Personally, I believe sophomores should receive some sort of status for being the oldest students spending all their days at school, However, I only believe that the Freshman would view them that way and not the upperclassmen. This larger platform for leadership should also come from sophomores getting more involved in sports and clubs. However, when I interviewed a number of sophomores, it seems if you’re in 10th grade, you might be doing the complete opposite. Being back seems to be bringing enough stress to some itself, causing them to not want to participate as much as they would possibly pre-pandemic.
Sophomore Sydney Nelson said, “I’ve had trouble adjusting to in-person school. As an introvert, coming back to school after a year and a half of being nearly completely alone, and now having to be around people all the time has affected my mental health. I’ve been having trouble paying attention to my work, which is an issue id never had before.”
With Junior year comes the rush of advanced classes so you can attend your dream college, and with that comes a constant battle of balancing school, work, social life, and extracurricular activities. Being that everyone is in person now, teachers may be showing less leniency to students in this post-pandemic year. Juniors seem to have it the hardest here in the high school currently. Junior Mia Burnett mentions, “Balancing everything is definitely a challenge, I am personally taking only honors or ap classes. So, finding time to do work is rare my after-school hours are not really open since I have work. I normally try to get most of my homework done between lunch and my open mod.”
Seniors return with the most knowledge of how Avonworth High School was before COVID 19. They love having back the Lopes Lounge they knew as freshman, but now they’re even more busy sorting out college applications within these first months while balancing the workloads of the final classes needed before they depart from our high school journey.
Senior Luke Woodfill expands on what these first two months as a Senior have been like post-pandemic. “It’s an oddly familiar yet distant feeling to be having a mostly normal school year for the first time in a while. I enjoy being back, but adjusting is still difficult. Balancing school work, college applications, work, a sport, and my grad project is very overwhelming. I usually have a crammed schedule. When I get up in the morning, I don’t really stop until I go to sleep. Some days I go to school, straight to practice then to work; those days are the hardest.”
Hannah Palmer, Senior, also relates to the need to balance her school and work-life this year. “I’m still kinda working on the balance portion. There’s so much I want to do and need to accomplish that’s hard to do with school work and work.”
Riley Carroll, attending Beattie for Nursing, is also back in session, non-hybrid, so this year has also caused the need for some adjustments within any 12th-grade student. “Beattie has been very different this year compared to my past years, and it is actually going to be my first full year attending.
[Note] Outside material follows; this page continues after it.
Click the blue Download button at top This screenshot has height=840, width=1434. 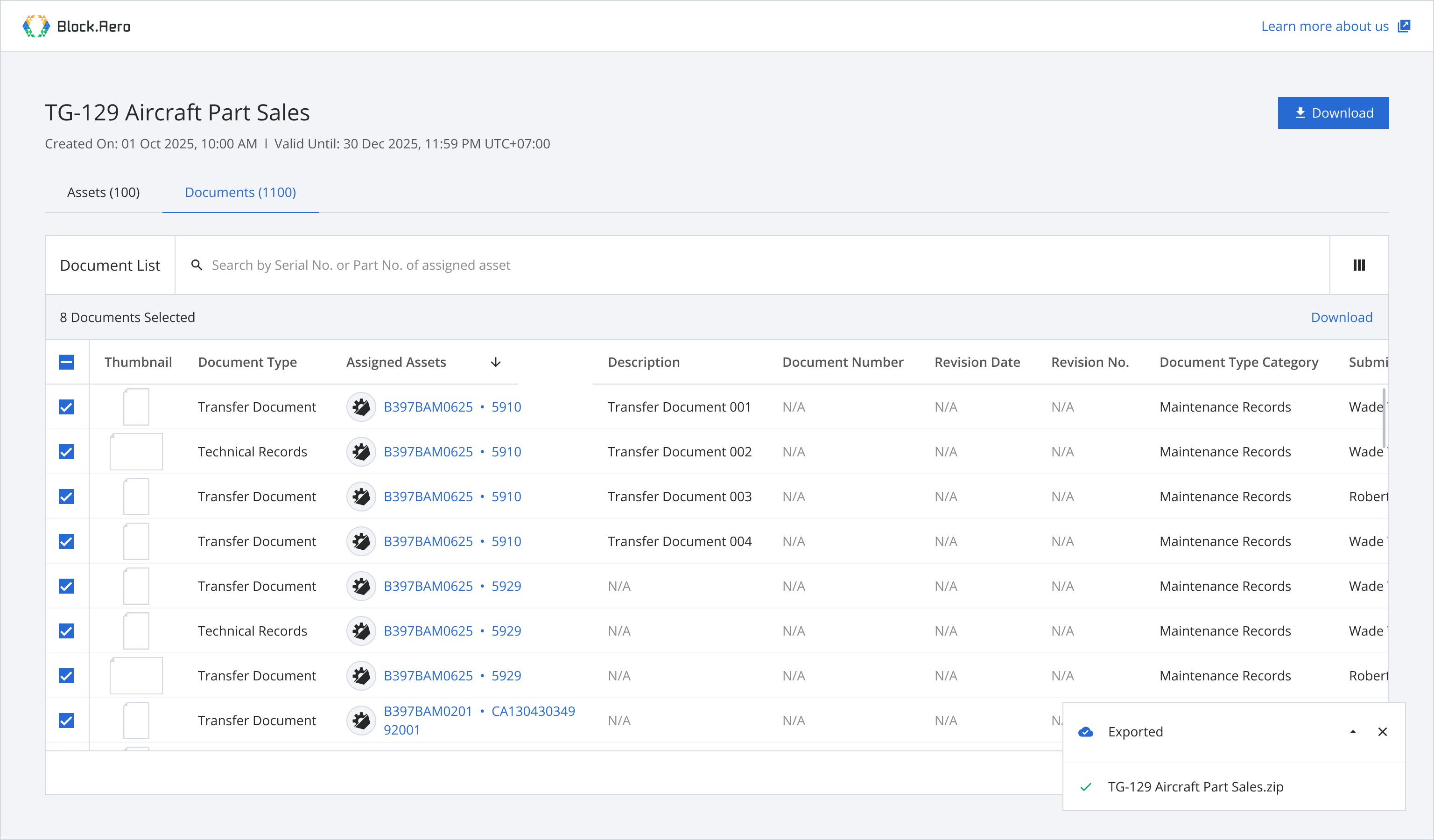[1333, 112]
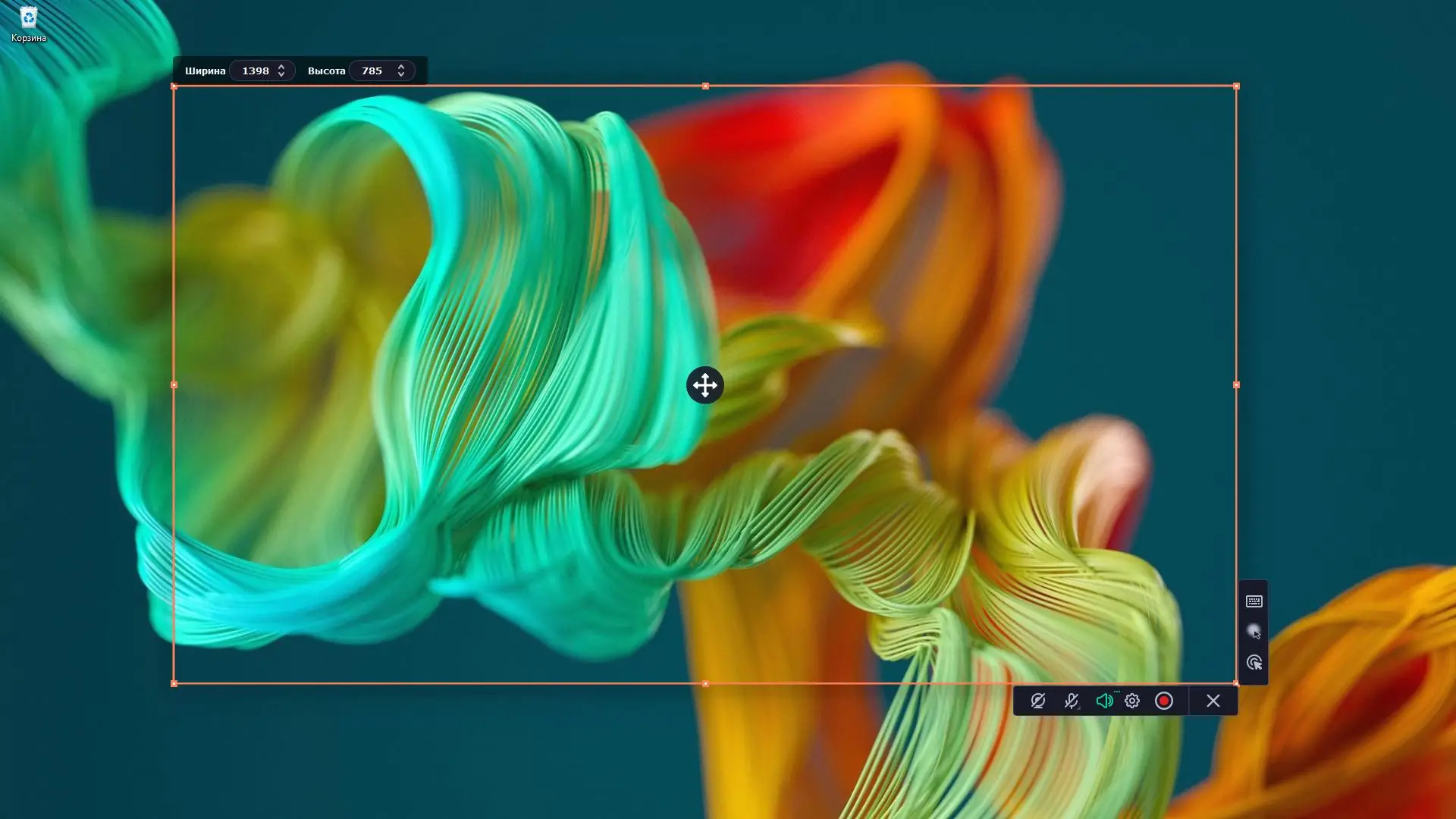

It’s good being back, but it’s also hard. It’s like the whole world stopped for almost 2 years and we are expected to continue this almost normal life as nothing happened. I’m happy I get my senior year at Beattie, but I’m just so lost and confused about everything. For some people, everything seems to be easy, but for me, it’s not. This rapid change between unnormal and normal life is a struggle and I hope it’s worth it.”
Usually, high school students remember their friends, specific hilarious or horrifyingly embarrassing moments (sometimes those happen at the same time) , and the big moments of their four years at Avonworth: Prom, Homecoming, Loud/Energetic Fan sections, Graduation to name a few. In 2021-2022, it’s good to get back to having these in person again. The stories will be different for each grade, memorable not just because its your only four years of high school, but because its also probably different compared to so many kids before you and maybe so many kids after you, too.